Des agents du parquet de Milan enquêtent sur une éventuelle évasion de TVA d'Amazon. Les procureurs cherchent à déterminer si Amazon aurait dû acquitter une somme importante de TVA pour le compte de ses vendeurs tiers. L'enquête porte sur trois années au cours desquelles Amazon est soupçonné de ne pas avoir versé la TVA sur un montant se chiffrant en milliards.

Les faits de l'enquête

Amazon fait l'objet d'une enquête pour ne pas avoir acquitté 1,2 milliard d'EUR de TVA, un montant qui pourrait atteindre 3 milliards d'EUR avec d'éventuelles pénalités et intérêts. Le parquet de Milan examine les documents pertinents afin de déterminer si le géant technologique a évité de payer la TVA due entre 2019 et 2021.

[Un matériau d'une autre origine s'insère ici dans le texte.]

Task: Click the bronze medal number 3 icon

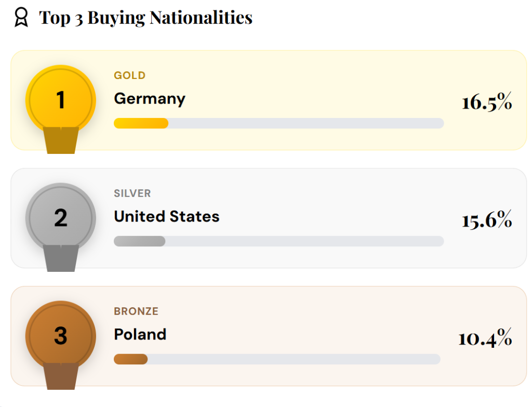Action: coord(61,335)
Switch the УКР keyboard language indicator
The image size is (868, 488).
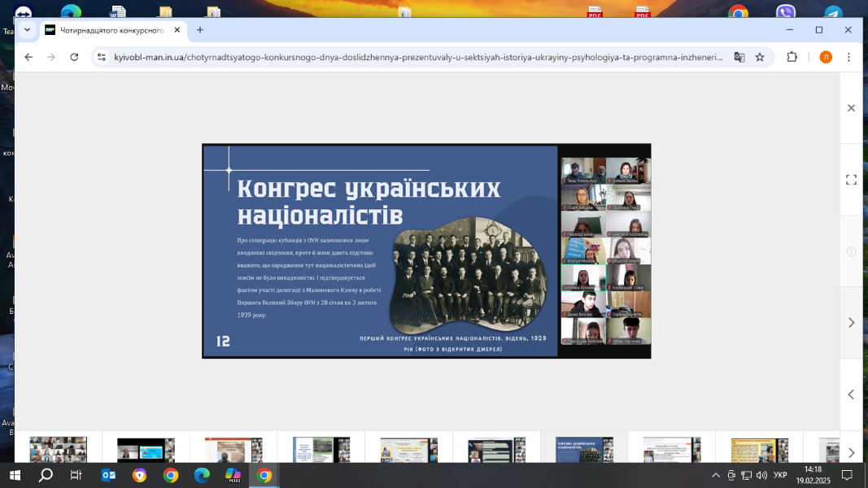tap(780, 475)
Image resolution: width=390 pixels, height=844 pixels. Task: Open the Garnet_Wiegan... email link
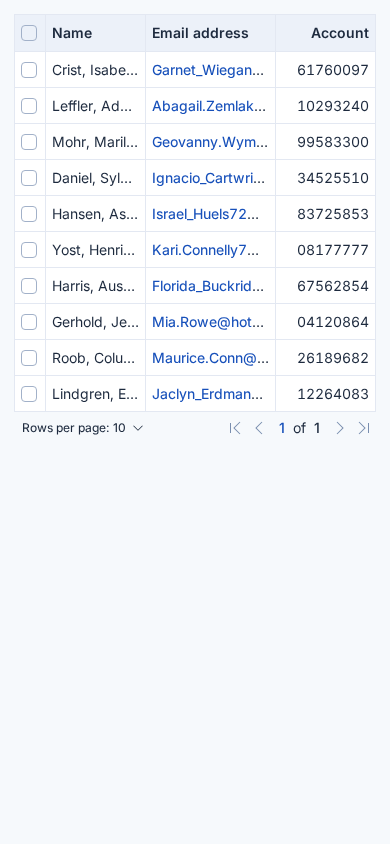(x=208, y=70)
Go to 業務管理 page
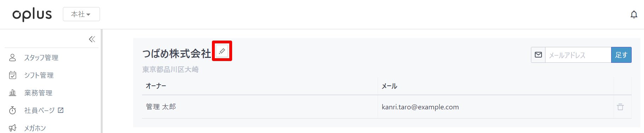The width and height of the screenshot is (644, 133). pyautogui.click(x=38, y=93)
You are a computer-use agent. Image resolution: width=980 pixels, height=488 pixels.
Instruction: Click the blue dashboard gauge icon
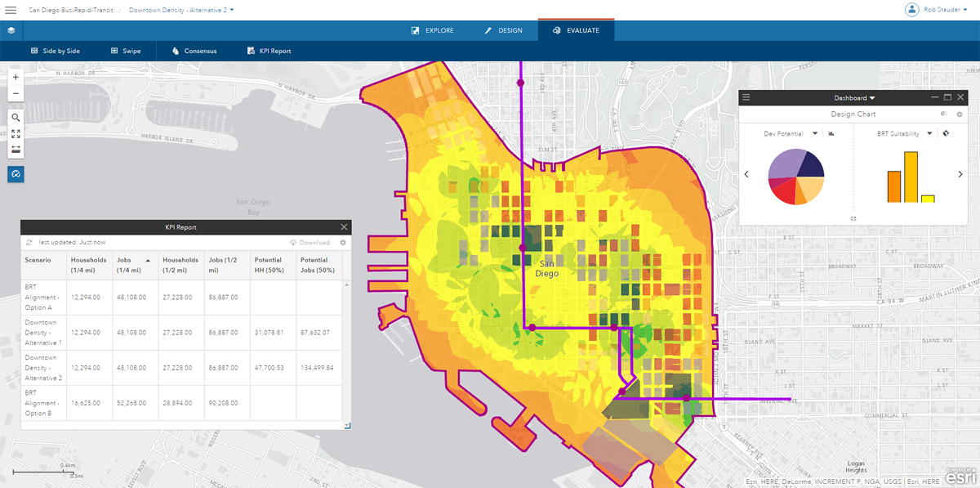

Cette enquête repose sur l'accusation selon laquelle Amazon n'aurait pas déclaré la TVA due par des vendeurs tiers hors UE, principalement chinois, ayant vendu leurs marchandises à des consommateurs italiens. Depuis que le gouvernement italien a modifié les règles et réglementations de TVA en 2019, la responsabilité de facturer, collecter et reverser la TVA pour ces opérations incombe à Amazon, et non plus aux vendeurs tiers comme c'était le cas avant l'adoption et la mise en œuvre de ces modifications.

Les informations relatives à l'enquête ont été divulguées au printemps dernier, mais il s'agit ici des premiers résultats connus. En tant que l'un des 50 principaux contributeurs fiscaux au budget italien, Amazon et ses trois dirigeants visés par l'enquête font face à l'un des plus grands défis pour son modèle économique en Italie et dans l'UE. Si les accusations d'évasion de TVA se confirment, Amazon devra payer l'un des montants dus les plus élevés.

Toutefois, l'issue de cette enquête pourrait également concerner d'autres entreprises mondiales de e-commerce, ce qui explique l'attention considérable suscitée par cette affaire, notamment au regard d'éventuels droits de douane américains sur l'UE.

Conclusion

Si les allégations selon lesquelles Amazon n'aurait pas respecté les règles italiennes du fournisseur présumé (deemed supplier), instaurées avant que des réglementations similaires ne soient mises en œuvre au niveau de l'UE, s'avèrent fondées, cela pourrait affecter l'ensemble du secteur du e-commerce de l'UE.

Outre l'impact financier sur Amazon, cela pourrait également remodeler la manière dont les administrations fiscales enquêtent sur les plus grandes entreprises de e-commerce et les traitent, et créer un précédent pour de futurs litiges potentiels en matière de TVA et de fiscalité. De plus, parmi les conséquences supplémentaires de l'enquête et de son issue, cela pourrait perturber davantage la relation économique entre les États-Unis et l'UE.